Peran Kebijakan dalam Pembangunan Ekonomi
Menurut Prabowo, New Policy merupakan kebijakan yang akan menjadi fondasi bagi keberlanjutan pembangunan ekonomi. Ia menjelaskan bahwa kebijakan ini dirancang untuk mengurangi pengaruh kelompok korupsi yang selama ini mengendalikan alur dana dan sumber daya alam. “Dengan New Policy, kita berharap mampu membangun ekonomi yang lebih seimbang dan berkelanjutan, serta mengurangi ketergantungan pada pihak luar,” ujarnya.
“Kita harus memperkuat tata kelola ekonomi agar kekayaan bangsa tidak terus terbuang ke luar negeri. New Policy dirancang untuk menjamin bahwa setiap langkah pembangunan memiliki dampak positif bagi rakyat Indonesia,” katanya.
Dalam konteks ini, Prabowo juga mengkritik praktik korupsi yang terjadi dalam sektor pangan dan sumber daya alam. Ia menegaskan bahwa New Policy akan fokus pada peningkatan hilirisasi sumber daya alam, pengembangan ketahanan pangan nasional, serta pemberian makan bergizi gratis (MBG) untuk masyarakat miskin. “Semua kebijakan dalam New Policy harus terukur dan memberikan manfaat langsung kepada masyarakat,” tambah Prabowo.
Prabowo menambahkan bahwa New Policy akan memperkuat kerja sama antara pemerintah dan sektor swasta.
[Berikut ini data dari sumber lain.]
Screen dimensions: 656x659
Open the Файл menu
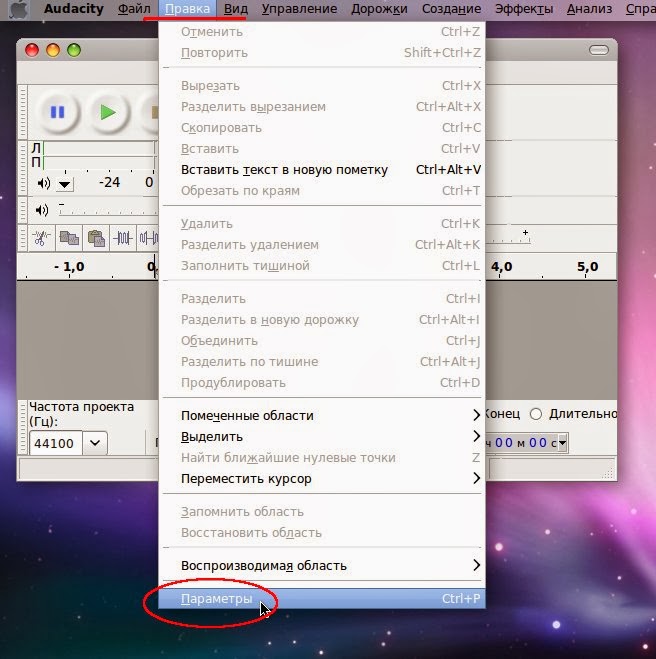[x=134, y=9]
Ia berharap kebijakan ini bisa menjadi momentum bagi Indonesia untuk mewujudkan pertumbuhan ekonomi yang berkelanjutan. “Dengan New Policy, kita bisa memastikan bahwa ekonomi Indonesia tidak hanya tumbuh, tetapi juga berdiri sendiri dan mampu menghadapi berbagai tantangan global,” ujarnya.